According to what you describe, it is more likely that your girlfriend is experiencing normal menstrual cycle variability, especially since you say that your girlfriend’s periods have been somewhat irregular recently. A menstrual cycle starts on the first day of menstruation and ends on the day prior to the next menstruation. A normal cycle length is approximately 25 to 32 days.

Ovulation occurs between day 12 and 16 of the cycle and the ovum (or egg) needs to be fertilized 24 to 48 hours after ovulation for conception to occur. However, a menstrual cycle varies in length throughout the lifetime. For example, periods are usually more irregular in the first few years after the onset of menstruation as well as closer to menopause. Other factors, like stress, may affect cycle length. Some people have regular cycles whereas others say that they can never quite predict when their periods will start. These variations are usually a normal part of reproductive life.

If your girlfriend is experiencing very irregular cycles, heavy or painful bleeding during menstruation, or any other symptom that she finds disturbing, she should consult her doctor. Only he or she will be able to ask the right questions, properly assess the situation, and prescribe medication (like pills to control pain or to regularize the cycle) if appropriate.

The variability in normal menstrual cycles means that determining when a someone is ovulating by calculating which day of their cycle it is is not very accurate and is usually not a dependable contraceptive method. If you and your girlfriend decide to have penetrative vaginal intercourse, both of you should be aware of the available contraceptive options and chose one that is appropriate. A doctor or nurse at your local clinic or at your school may be a valuable resource since there are pros and cons to every method and since some methods are more reliable than others. Available options include, but are not limited to, condoms, oral contraceptive pills, the vaginal ring (“NuvaRing”), the contraceptive patch, intra-uterine devices (IUDs), injectable medication (“Depo-Provera”), and the cervical cap used with spermicide.

Please remember that condoms are the best, but not full-proof, protection against sexually transmitted infections (STIs) such as gonorrhea, chlamydia, syphillis, HIV and others. They should be used during anal and vaginal penetrative intercourse as well as during fellatio in order to decrease the risk of STI transmission. However certain STIs like syphilis or genital herpes can be acquired simply by genital skin contact and partners may not necessarily be protected if they use condoms. Please consult your doctor if you have any concerns about possible STIs.

You may have heard of “the morning after pill,” also called “Plan B” in Canada. This treatment consists of 2 pills taken up to 72 hours after unprotected vaginal intercourse and prevents pregnancy. It is most effective if it is taken within 24 hours of unprotected vaginal intercourse. In Canada, Plan B is available without a prescription, but is kept “behind the counter,” meaning that you need to ask your pharmacist for it.

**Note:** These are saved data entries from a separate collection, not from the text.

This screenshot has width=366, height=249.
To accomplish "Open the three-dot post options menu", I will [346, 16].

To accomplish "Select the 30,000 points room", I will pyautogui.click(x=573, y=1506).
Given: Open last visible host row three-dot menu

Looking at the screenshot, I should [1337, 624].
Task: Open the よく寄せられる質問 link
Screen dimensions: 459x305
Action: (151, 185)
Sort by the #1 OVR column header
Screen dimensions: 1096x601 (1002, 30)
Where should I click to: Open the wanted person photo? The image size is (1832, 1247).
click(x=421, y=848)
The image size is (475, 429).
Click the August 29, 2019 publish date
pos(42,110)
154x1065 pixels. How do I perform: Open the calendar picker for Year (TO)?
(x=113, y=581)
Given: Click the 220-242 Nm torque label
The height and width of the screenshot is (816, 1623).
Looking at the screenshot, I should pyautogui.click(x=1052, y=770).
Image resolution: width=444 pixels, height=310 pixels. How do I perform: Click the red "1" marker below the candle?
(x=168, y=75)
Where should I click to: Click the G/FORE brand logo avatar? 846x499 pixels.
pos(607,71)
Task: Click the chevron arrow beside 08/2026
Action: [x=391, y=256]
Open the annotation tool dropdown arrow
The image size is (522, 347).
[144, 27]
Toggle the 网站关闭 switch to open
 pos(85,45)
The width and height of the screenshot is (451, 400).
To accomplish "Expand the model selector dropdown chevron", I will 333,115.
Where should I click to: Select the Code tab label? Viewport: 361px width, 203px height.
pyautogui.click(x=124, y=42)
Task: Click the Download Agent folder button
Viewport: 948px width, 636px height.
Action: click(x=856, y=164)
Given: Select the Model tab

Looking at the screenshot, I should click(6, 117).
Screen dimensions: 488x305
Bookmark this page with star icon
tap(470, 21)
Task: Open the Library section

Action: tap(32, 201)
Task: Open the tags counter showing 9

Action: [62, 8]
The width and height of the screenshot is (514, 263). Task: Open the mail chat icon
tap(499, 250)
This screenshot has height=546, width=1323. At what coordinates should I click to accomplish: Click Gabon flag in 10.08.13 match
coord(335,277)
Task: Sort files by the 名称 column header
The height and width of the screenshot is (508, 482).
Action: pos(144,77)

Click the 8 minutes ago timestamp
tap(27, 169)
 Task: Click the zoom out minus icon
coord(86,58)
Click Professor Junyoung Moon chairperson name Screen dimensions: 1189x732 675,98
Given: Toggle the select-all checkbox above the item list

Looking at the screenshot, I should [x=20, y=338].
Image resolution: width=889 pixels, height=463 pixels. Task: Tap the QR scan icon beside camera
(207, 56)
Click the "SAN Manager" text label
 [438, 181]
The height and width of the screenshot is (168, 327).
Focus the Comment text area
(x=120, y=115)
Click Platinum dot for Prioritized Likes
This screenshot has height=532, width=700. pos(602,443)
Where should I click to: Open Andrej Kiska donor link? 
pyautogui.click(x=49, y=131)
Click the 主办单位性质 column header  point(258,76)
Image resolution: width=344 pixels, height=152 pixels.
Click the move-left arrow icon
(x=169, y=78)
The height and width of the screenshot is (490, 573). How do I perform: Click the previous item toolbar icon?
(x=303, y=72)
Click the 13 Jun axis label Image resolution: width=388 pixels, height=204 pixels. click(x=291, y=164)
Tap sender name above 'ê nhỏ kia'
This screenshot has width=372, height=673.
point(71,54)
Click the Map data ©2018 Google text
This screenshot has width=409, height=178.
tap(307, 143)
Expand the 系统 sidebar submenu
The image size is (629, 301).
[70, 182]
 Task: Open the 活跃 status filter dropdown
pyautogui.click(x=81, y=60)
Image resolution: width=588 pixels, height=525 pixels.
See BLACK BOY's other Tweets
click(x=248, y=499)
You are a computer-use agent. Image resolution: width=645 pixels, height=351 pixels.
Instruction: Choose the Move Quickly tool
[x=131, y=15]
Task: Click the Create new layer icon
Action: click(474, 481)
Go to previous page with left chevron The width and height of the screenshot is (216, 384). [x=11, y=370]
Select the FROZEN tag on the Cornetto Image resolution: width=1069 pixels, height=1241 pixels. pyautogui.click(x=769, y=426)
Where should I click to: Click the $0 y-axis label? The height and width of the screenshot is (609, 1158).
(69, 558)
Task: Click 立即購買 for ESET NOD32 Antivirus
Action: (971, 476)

Deciding to be sexually intimate with someone may have many emotional and/or physical ramifications. From what you write it seems that you are already in touch with some of these. Talking with your girlfriend not only about the physical consequences like pregnancy and STIs but also about how this whole experience has made both of you feel may help you deal with the situation and also help you better prepare for the future.